Astro handles plain Markdown fine, but this piece makes a decent case for using MDX when you want a bit more flexibility without turning the whole thing into a mess.
MDX earns its keep in Astro the moment you want to drop an actual component into a post—callouts, a little chart, a “don’t do this” warning box—without duct-taping a pile of remark/rehype plugins together.
I still keep plain .md for boring posts, but once you need anything even slightly layout-y, MDX is the cleaner escape hatch (and future-you won’t be debugging a custom Markdown extension at 1am).
Ngl MDX feels like hitting the “use the engine” button instead of modding the renderer for every tiny UI thing. the first time you want a callout or an interactive bit and you’re not fighting three plugins and some cursed HTML-in-markdown hack, it kinda sells itself.

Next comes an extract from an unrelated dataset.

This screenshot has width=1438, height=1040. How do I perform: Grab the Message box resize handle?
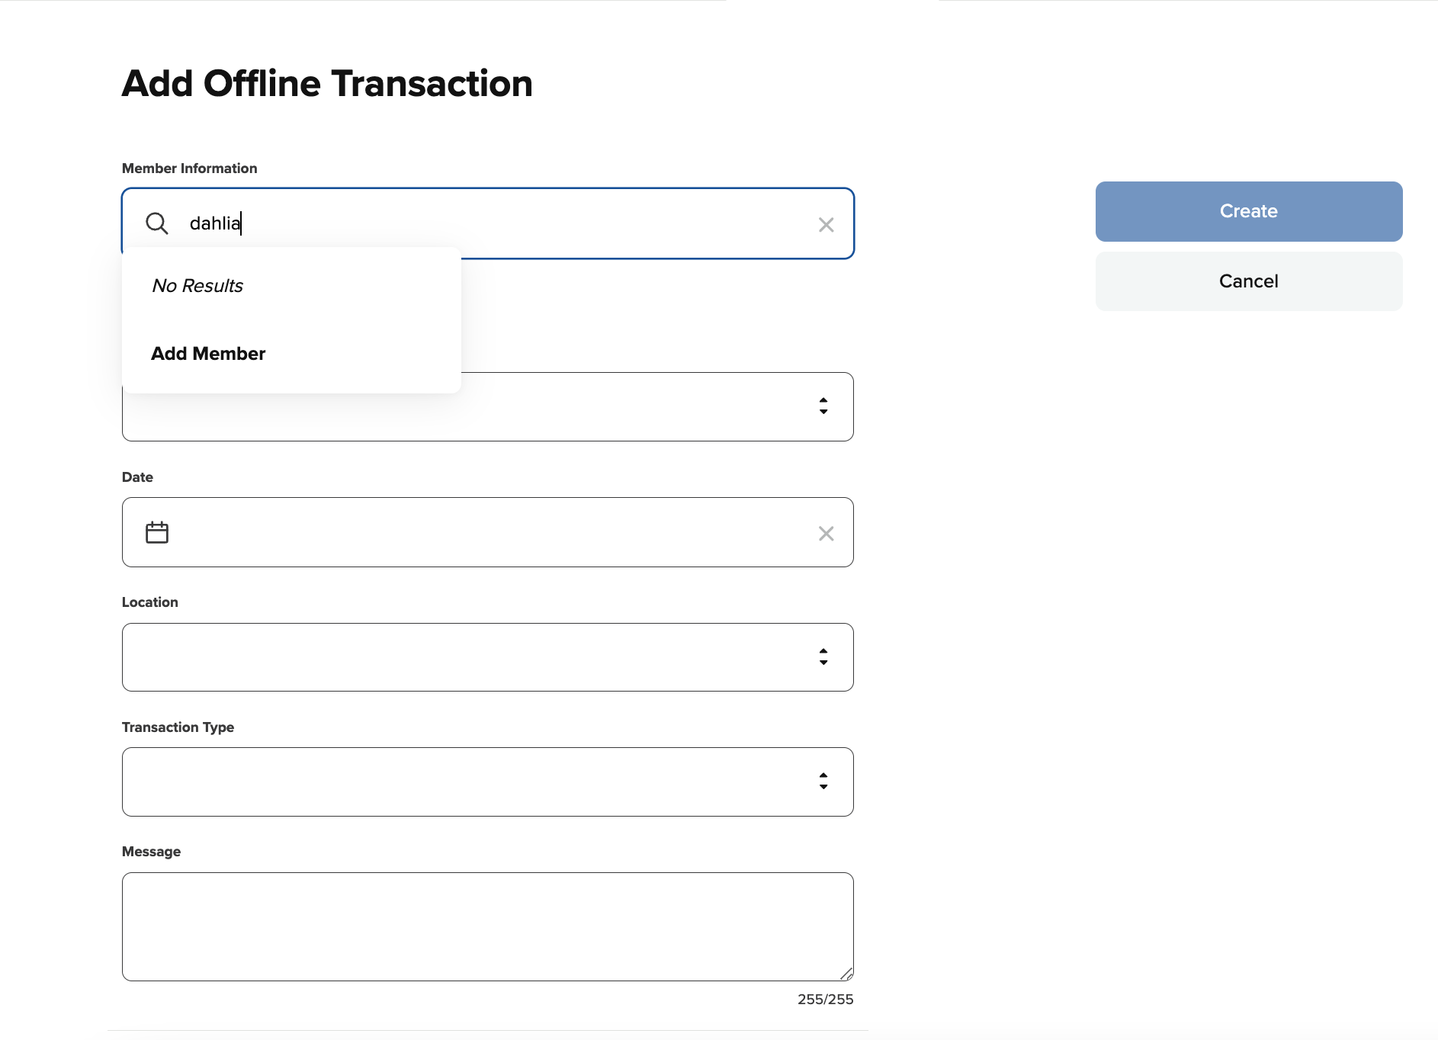(846, 974)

MDX won me over on the boring stuff: you can force consistency by mapping h2, a, img, etc. to your own components, so every post gets the same typography/link/image behavior without babysitting a pile of Markdown plugins.

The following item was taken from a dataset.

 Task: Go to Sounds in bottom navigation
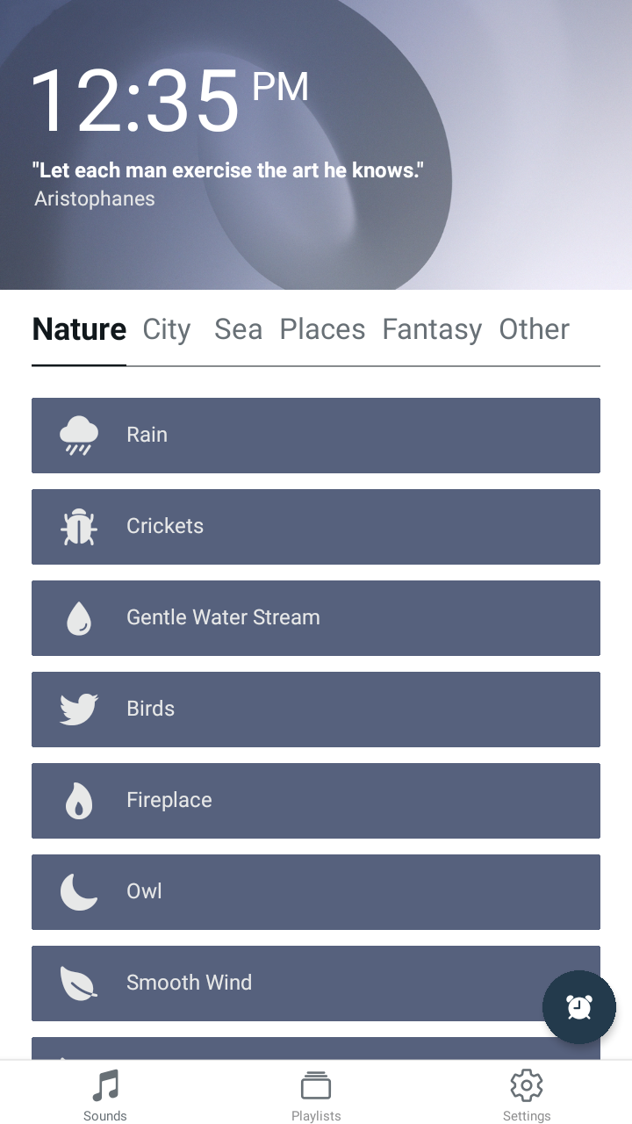[105, 1095]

In Astro that’s especially clean because your design system is already components, so content can just “use the real parts” instead of inventing yet another callout syntax. I did this on a tiny tokens/docs prototype and it instantly stopped the slow “why does this one page look a little off” drift.
The component-mapping bit @Yoshiii mentioned has a nice second-order effect: you’re basically centralizing “policy” (typography, link behavior, image defaults) in one place and letting it propagate across the whole content surface.
I hit the same “one page looks slightly off” drift on a small docs prototype, and MDX was the first thing that made it feel like the design system was actually in charge instead of a loose pile of Markdown conventions.